Personal information
- Date of birth: 16 July 1908
- Date of death: 11 August 1991 (aged 83)
- Original team(s): Trinity Grammar
- Height: 189 cm (6 ft 2 in)
- Weight: 84 kg (185 lb)

Playing career^{1}
- Years: Club / Games (Goals)
- 1930–1938: St Kilda / 150 (31)
- ^{1} Playing statistics correct to the end of 1938.

Career highlights
- 3rd in the Brownlow Medal: 1933; 5th in the Brownlow Medal: 1935; Best and Fairest: 1934, 1935, 1937; 10 time Victorian representative; Recorder Cup and V. F. A. Medal 1940;

= Jack Davis (Australian footballer) =

Australian rules footballer

Jack Davis (16 July 1908 – 11 August 1991) was an Australian rules footballer who played with St Kilda in the VFL during the 1930s.
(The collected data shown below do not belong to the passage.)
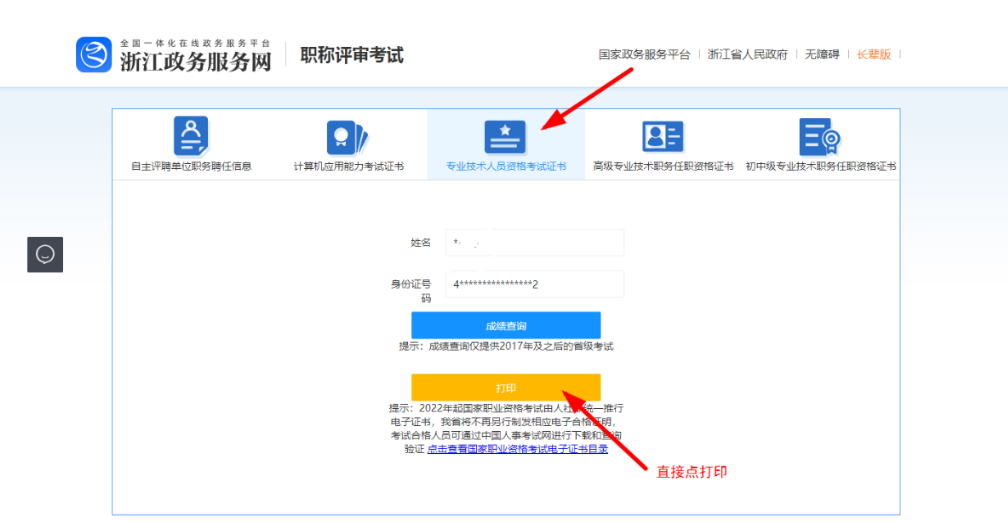Click the 专业技术人员资格考试证书 star card icon
The height and width of the screenshot is (525, 1008).
point(505,137)
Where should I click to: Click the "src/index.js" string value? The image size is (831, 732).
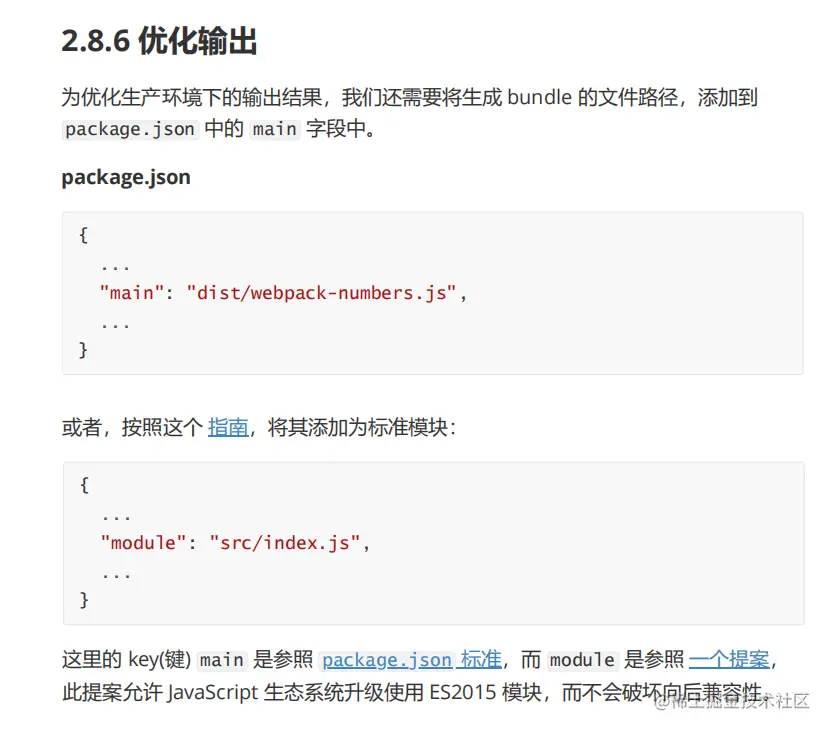coord(285,543)
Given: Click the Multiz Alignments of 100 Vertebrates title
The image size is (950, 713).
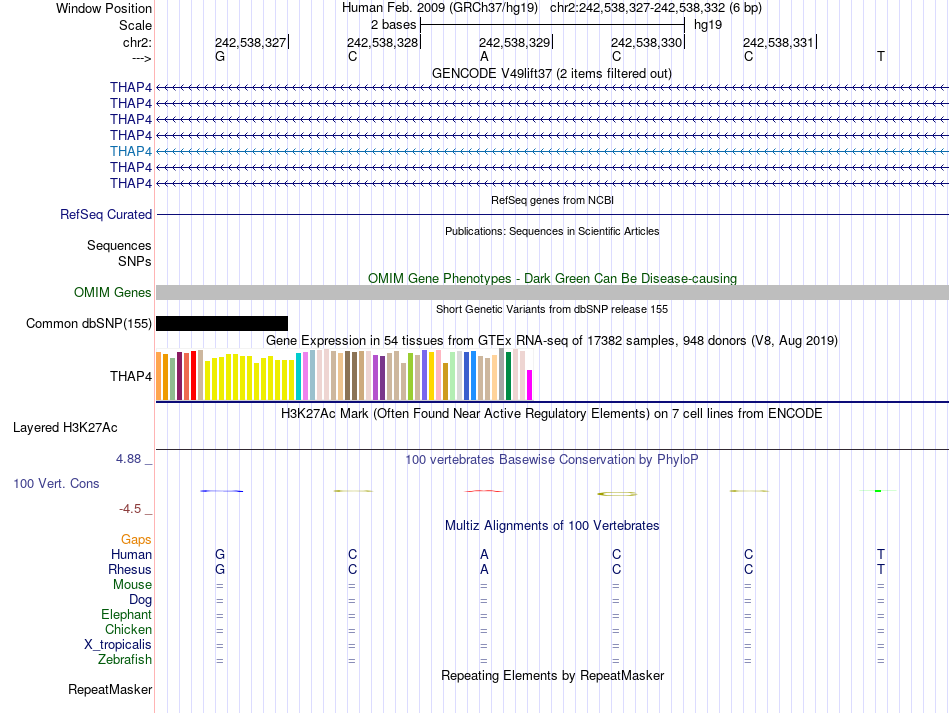Looking at the screenshot, I should coord(552,526).
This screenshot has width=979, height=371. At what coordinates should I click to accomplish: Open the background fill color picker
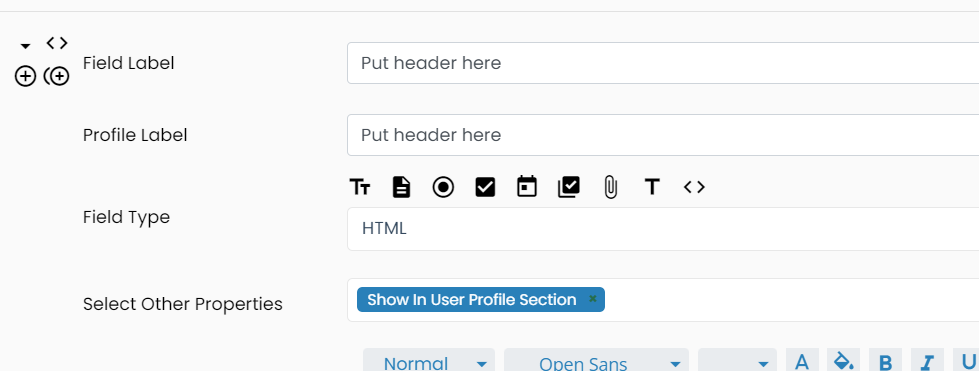[844, 361]
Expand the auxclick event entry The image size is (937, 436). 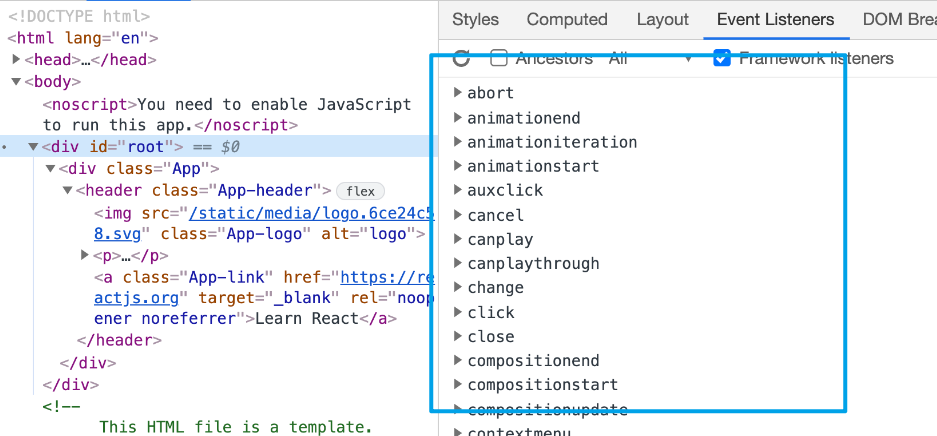[457, 190]
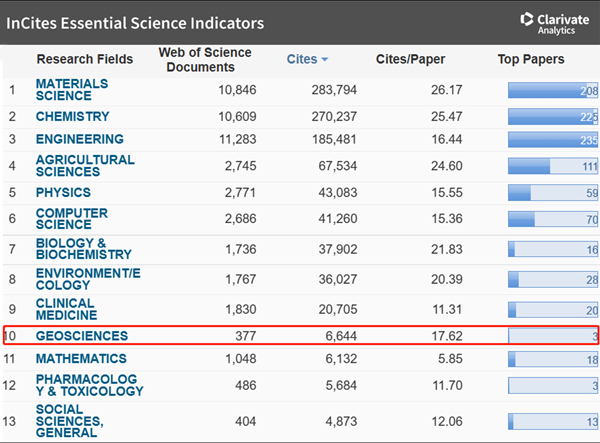Image resolution: width=600 pixels, height=443 pixels.
Task: Click the Clarivate Analytics logo
Action: 556,22
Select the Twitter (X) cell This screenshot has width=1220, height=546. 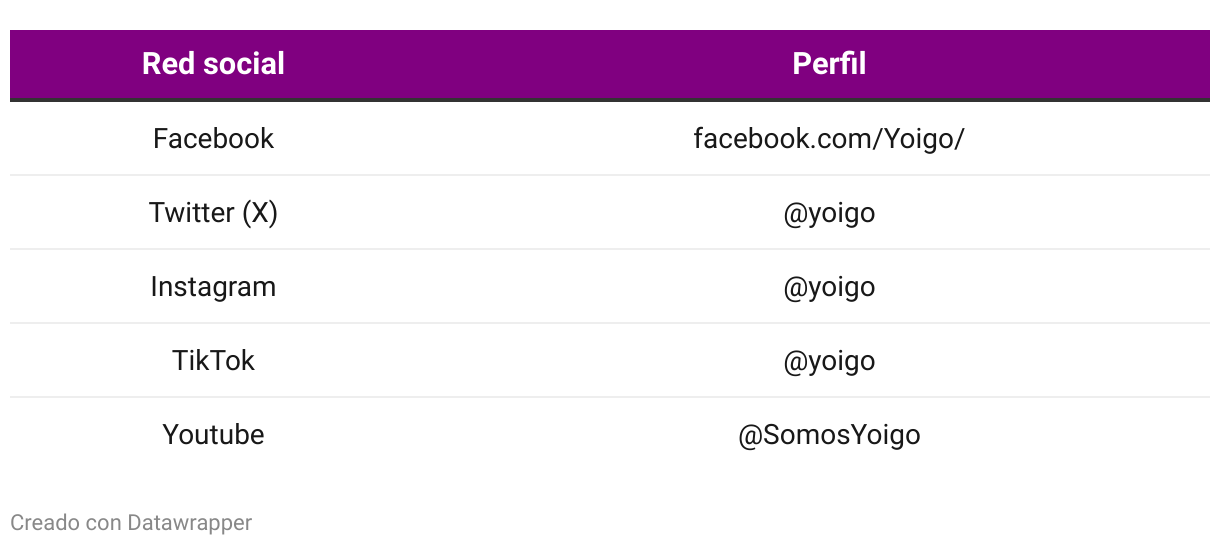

A key position defender, Davis finished in the top 10 of the Brownlow Medal count four times, including third placing in 1933 and equal fifth in 1935. He was a regular Victorian interstate representative and won St Kilda's best and fairest award in the 1934, 1935 and 1937 seasons. In 1939 he went to Brighton in the Victorian Football Association as playing coach, and in 1940, his final season, he won the Recorder Cup and V. F. A. Medal as best and fairest in the Association.